The benefit of using CNNs is their ability to develop an internal representation of a two-dimensional image . This allows the model to learn position and scale in variant structures in the data which is important when working with images. We have used a deep convolutional neural network to train our model from scratch on the UTK Face dataset. Please refer to the technical report for the architecture and dataset information.
Please refer the Face Age gender folder for the training and inference notebook of the model. All instructions are provided in the said notebook.
You only look once (YOLO) is a state-of-the-art, real-time object detection system. YOLO was written in a custom framework called Darknet. Darknet is a very flexible research framework written in low level languages and has produced a series of the best realtime object detectors in computer vision: YOLO, YOLOv2, YOLOv3, and now, YOLOv4. We have created a cutom dataset with corresponding annotations for training.
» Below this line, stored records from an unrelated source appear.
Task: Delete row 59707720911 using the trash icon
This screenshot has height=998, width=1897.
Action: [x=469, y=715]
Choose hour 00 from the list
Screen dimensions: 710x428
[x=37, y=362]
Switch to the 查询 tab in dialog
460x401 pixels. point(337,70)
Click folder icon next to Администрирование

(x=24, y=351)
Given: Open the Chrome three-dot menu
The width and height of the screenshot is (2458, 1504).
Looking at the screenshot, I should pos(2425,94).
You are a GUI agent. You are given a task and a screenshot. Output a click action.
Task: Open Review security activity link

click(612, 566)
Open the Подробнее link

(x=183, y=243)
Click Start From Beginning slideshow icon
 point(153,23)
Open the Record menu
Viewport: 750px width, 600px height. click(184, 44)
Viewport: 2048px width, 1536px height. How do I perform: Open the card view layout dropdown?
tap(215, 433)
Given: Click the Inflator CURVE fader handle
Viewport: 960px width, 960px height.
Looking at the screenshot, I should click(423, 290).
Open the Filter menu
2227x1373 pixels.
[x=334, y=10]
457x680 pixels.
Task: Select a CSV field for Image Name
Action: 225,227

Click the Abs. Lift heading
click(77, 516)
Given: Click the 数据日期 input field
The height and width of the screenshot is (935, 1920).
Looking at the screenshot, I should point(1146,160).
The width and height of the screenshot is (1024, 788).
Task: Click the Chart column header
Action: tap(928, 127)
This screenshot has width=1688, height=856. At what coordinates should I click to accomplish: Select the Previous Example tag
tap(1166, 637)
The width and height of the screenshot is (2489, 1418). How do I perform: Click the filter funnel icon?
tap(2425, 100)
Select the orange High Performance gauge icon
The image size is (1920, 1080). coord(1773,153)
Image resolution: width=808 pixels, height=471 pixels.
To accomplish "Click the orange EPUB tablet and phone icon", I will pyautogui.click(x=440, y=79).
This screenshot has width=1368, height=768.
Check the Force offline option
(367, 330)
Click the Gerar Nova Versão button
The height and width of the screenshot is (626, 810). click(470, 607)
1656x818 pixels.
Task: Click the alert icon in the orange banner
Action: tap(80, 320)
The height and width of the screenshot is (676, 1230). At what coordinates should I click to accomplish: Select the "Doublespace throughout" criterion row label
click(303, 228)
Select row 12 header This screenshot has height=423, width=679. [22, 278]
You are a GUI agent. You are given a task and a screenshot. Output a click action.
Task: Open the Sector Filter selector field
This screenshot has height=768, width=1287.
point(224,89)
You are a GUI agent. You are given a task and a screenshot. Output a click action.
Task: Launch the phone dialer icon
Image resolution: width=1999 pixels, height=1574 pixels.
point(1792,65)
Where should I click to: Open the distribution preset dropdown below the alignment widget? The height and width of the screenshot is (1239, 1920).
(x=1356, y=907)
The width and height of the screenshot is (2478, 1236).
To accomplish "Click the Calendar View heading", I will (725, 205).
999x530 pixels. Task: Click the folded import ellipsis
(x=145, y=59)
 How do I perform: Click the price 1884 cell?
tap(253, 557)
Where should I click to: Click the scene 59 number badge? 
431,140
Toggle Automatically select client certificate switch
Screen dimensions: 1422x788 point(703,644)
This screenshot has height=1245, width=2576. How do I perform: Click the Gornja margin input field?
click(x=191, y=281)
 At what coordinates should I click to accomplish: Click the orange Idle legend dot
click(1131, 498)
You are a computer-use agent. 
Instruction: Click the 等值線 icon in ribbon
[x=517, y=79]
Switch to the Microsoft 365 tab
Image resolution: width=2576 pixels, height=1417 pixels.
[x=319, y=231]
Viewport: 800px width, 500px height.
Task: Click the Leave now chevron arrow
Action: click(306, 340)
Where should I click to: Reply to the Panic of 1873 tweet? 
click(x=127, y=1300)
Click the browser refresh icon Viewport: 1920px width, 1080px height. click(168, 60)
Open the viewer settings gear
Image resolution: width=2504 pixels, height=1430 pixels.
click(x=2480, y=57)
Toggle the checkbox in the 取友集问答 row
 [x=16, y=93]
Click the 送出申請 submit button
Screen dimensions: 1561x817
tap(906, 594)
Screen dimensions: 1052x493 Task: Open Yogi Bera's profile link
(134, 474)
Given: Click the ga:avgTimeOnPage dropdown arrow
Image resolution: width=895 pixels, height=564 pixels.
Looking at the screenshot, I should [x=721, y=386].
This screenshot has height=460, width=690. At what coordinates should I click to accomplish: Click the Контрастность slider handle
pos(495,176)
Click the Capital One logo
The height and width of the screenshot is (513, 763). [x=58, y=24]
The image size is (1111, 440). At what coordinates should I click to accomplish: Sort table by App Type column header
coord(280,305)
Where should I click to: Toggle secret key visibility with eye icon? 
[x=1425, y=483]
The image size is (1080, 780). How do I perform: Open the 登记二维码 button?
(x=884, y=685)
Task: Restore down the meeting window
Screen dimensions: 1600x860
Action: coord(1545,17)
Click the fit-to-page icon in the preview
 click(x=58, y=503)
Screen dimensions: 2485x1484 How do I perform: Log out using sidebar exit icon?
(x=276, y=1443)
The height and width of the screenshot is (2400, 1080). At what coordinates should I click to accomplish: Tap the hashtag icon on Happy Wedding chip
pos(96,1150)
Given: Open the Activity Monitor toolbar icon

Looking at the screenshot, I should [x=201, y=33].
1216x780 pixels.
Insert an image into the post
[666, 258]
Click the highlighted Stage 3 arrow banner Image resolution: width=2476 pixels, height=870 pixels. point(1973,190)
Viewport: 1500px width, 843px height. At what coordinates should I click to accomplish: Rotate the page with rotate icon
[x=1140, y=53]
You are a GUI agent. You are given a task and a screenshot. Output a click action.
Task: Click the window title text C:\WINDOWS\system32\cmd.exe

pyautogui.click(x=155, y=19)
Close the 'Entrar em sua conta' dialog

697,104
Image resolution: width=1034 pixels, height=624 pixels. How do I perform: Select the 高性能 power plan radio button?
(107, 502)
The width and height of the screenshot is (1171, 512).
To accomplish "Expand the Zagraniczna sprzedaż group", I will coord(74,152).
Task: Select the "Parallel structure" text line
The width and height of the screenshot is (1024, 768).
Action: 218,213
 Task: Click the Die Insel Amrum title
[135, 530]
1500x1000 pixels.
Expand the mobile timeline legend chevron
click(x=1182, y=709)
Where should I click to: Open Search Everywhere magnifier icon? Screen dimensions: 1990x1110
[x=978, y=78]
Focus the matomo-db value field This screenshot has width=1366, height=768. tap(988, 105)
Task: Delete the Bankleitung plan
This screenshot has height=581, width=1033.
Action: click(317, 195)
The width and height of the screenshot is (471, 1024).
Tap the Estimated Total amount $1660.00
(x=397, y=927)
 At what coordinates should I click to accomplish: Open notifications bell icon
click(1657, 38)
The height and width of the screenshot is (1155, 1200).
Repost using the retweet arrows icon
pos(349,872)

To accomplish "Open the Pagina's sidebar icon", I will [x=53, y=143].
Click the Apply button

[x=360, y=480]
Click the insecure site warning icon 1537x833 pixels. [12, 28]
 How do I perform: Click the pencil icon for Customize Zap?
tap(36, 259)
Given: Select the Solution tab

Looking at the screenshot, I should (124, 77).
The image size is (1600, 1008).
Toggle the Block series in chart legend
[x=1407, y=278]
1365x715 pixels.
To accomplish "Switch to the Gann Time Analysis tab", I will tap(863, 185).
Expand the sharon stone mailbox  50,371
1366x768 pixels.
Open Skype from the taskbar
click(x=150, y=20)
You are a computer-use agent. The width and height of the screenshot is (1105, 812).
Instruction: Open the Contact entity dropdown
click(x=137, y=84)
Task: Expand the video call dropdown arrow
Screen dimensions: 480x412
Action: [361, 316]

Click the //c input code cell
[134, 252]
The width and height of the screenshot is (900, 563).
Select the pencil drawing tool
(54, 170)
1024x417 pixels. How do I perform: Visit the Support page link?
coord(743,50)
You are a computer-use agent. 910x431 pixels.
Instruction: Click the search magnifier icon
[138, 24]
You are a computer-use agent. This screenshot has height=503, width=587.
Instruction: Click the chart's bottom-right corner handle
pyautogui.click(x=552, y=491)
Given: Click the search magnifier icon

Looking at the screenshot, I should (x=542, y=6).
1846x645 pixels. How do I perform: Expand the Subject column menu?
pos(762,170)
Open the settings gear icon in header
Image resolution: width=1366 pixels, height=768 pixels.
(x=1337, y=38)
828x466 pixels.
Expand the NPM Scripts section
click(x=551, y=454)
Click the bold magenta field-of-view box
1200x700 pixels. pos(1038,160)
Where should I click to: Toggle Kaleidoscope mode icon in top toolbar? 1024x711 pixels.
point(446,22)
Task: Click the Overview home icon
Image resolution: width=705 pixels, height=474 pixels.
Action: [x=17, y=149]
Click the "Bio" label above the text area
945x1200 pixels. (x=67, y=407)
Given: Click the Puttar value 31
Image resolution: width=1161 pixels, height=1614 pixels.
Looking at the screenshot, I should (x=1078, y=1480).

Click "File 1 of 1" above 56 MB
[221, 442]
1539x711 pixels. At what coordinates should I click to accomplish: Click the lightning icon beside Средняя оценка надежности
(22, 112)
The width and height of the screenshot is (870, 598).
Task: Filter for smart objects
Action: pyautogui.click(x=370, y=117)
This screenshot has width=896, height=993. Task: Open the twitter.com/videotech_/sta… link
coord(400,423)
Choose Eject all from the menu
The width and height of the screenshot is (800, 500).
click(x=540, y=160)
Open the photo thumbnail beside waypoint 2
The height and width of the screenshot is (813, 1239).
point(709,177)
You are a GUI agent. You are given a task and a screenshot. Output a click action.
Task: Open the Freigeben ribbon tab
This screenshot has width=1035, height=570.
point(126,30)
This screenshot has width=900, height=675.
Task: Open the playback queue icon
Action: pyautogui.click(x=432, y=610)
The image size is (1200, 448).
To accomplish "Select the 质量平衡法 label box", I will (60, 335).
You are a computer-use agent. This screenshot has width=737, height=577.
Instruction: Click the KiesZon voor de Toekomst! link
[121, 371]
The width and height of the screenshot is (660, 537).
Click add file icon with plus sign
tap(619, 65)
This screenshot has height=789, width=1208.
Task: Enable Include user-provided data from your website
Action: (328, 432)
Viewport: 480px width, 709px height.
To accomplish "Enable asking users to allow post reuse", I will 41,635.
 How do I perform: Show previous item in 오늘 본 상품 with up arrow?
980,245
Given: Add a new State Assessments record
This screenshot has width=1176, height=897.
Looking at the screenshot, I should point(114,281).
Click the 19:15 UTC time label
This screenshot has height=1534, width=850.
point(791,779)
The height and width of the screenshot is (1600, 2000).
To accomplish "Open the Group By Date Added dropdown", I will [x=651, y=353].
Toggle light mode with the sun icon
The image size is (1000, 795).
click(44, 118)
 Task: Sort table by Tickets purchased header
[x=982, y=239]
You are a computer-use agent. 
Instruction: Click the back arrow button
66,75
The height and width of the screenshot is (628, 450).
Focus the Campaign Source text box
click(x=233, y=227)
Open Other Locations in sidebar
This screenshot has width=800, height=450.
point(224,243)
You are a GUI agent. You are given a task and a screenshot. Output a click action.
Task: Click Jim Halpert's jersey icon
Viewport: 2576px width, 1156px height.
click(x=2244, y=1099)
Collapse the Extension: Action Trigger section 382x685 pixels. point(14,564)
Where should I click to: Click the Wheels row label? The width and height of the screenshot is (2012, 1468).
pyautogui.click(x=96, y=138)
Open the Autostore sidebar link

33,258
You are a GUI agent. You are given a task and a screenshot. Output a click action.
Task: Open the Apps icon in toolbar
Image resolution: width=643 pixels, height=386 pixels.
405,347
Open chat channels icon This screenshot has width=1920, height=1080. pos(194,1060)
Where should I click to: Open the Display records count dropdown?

Please refer the technical report for detailed architecture.
Please refer the YOLO age folder for complete instructions regarding the training notebook and dataset downloading procedure.
Please refer the YOLO gender folder for complete instructions regarding the training notebook and dataset downloading procedure.
Please follow the inference starter guide to perform complete end-to-end inference on an input video or image.
This end to end pipeline consists of the following steps:
"yolov4_age" Age Model Folder link - https://drive.google.com/drive/folders/1gPdRqUNFdJ6CstIByH_Dtcm-oAQGBP-4?usp=sharing
"yolov4" Gender Model Folder link - https://drive.google.com/drive/folders/1uVlIRWDI12TKFdsIjUaMoEJHRo-62Ege?usp=sharing
- Open these two links and then 'Add Shortcut to My Drive'.
- Then open the "END_TO_END_inference_final_video.ipynb" in Google colab for video input and "END_TO_END_inference_final_img.ipynb" for images inference
- Connect to Standard GPU.
- Rull all the cells one by one following the instructions given in each sections.
FAST Srgan generates a high resolution video output of the input video. YOLO age and gender models then predict age and gender of multiple people in the high resolution video. If you wish to check a intermediate video, check the output directory mentioned after each model.